Dr. Valentine described claimant’s condition in the following manner:

Q. Okay. And so then, suddenly, we have two incidents, and, Doctor, what was your diagnosis of this lady’s problem or injuries?
A. She had discogenic pain, internal disruption of the lumbar discs.
Q. Okay. Is internal disruption of a lumbar disc used synonymously with the word “annular tear” or the relationship there?
A. Well, they’re not completely synonymous. Internal disruption, in common usage, indicates a more extensive tearing rather than one simple discrete (sic) tear, but, in actuality, they are the same.
Q. Okay. Would you tell us a little bit, where the Judge will understand as well as us, a little bit more about what you mean by the internal disc disruption and the annular tear. Just describe that for us a little bit here in Linda’s case.
A. Well, the disc, or intervertebral disc, is an organ that’s situated between the vertebral bodies in the spine. It acts as a shock absorber, essentially. It is structurally similar to a jelly doughnut, which is what I use as an analogy for patients, if the outer portion fo the doughnut were made out of Kevlar or something extremely tough. The disc has, basically, two components: the nucleus or the center portion, which would be the jelly; and the outer portion or the annulus. The common thing that people talk about or are familiar with is a herniated or, in common terms, ruptured disc in which the nucleus or the jelly material will actually protrude out through the annular wall. With an annular tear or with an internal disruption, you don’t have a complete herniation of the nuclear material, but there’s an internal tearing or fissuring or cracking of the actual annulus or the doughnut portion of the disc.

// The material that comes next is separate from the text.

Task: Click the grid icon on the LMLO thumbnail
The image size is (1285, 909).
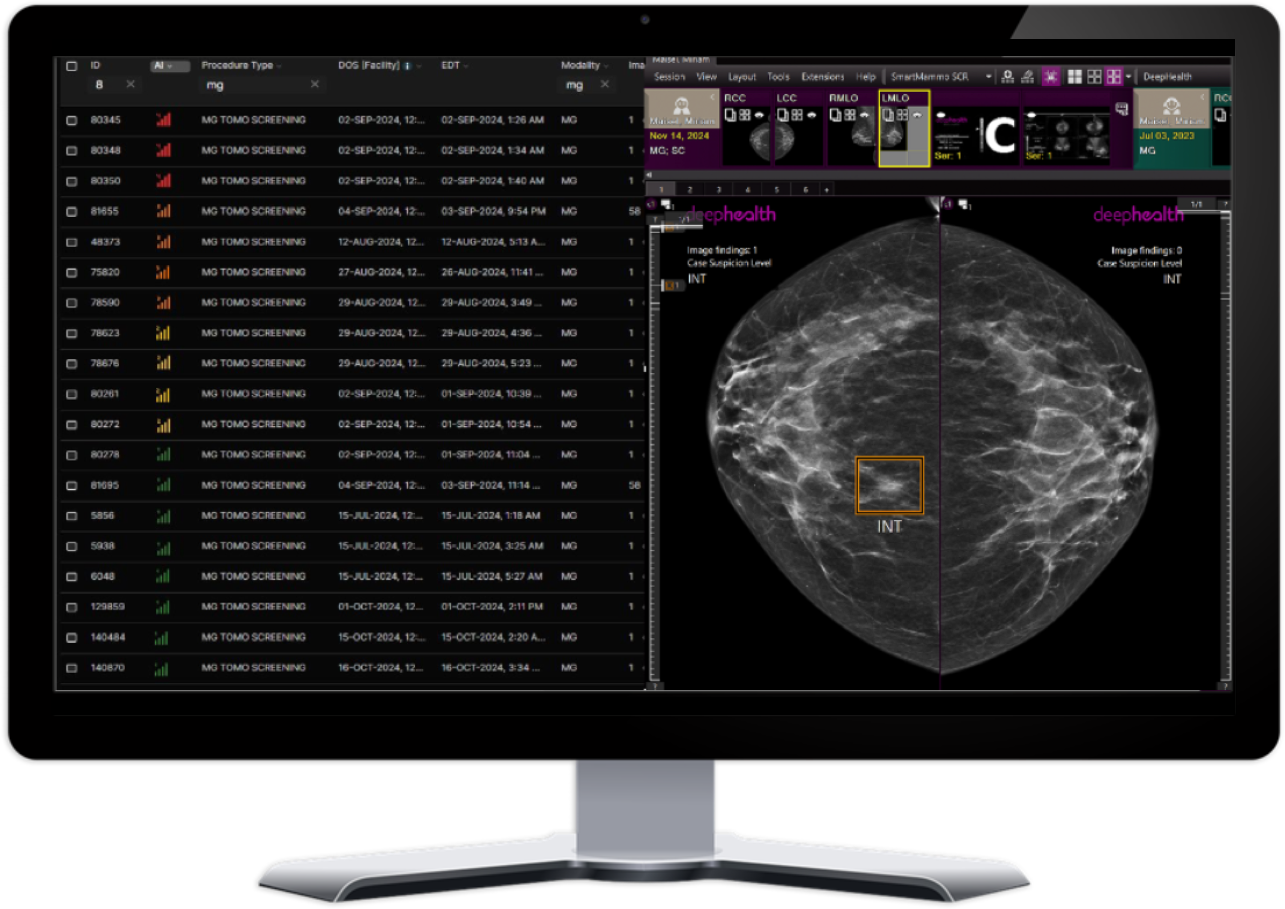Action: click(902, 114)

Q. So you have some leakage, then?

A. Leakage to varying degrees to the outer portion of the disc, which is particularly important because the nerve supply to the disc itself is in the outer one-third of the annulus in most people. The nucleus contains enzymes which were never meant to come in contact with nerve tissue.

It is common knowledge that diagnostic tests are less than perfect, as are the physicians and other health care providers who must interpret the tests. However, I believe a preponderance of the evidence supports a finding that claimant suffered from annular tears or internal disc disruptions, for which the IDET procedure would be indicated. Dr. Scott Harter, with Radiology Consultants, interpreted the MRI scan as showing “probably a small central annular tear at L4-5.” Dr. Annette P. Meador believed claimant suffered from annular tears and asked Dr. Valentine to evaluate claimant’s condition. Dr. Valentine likewise opined that the MRI scan showed annular tears and performed a discogram for confirmation. Dr. Valentine interpreted the discogram as positive and as corresponding with claimant’s symptoms. More importantly, claimant’s condition improved considerably following IDET procedures at L4-5 and L2-3. Based on this evidence, I find that claimant has proven by a preponderance of the evidence that the IDET procedures were reasonable and necessary treatment in connection with her compensable back injury.

Finally, I disagree with the principal opinion’s finding that claimant is not entitled to any additional treatment for the compensable injury. Even Dr. Moore opined that claimant is in need of additional conservative treatment for her condition.

Accordingly, I must concur in part and dissent in part from the principal opinion in this case.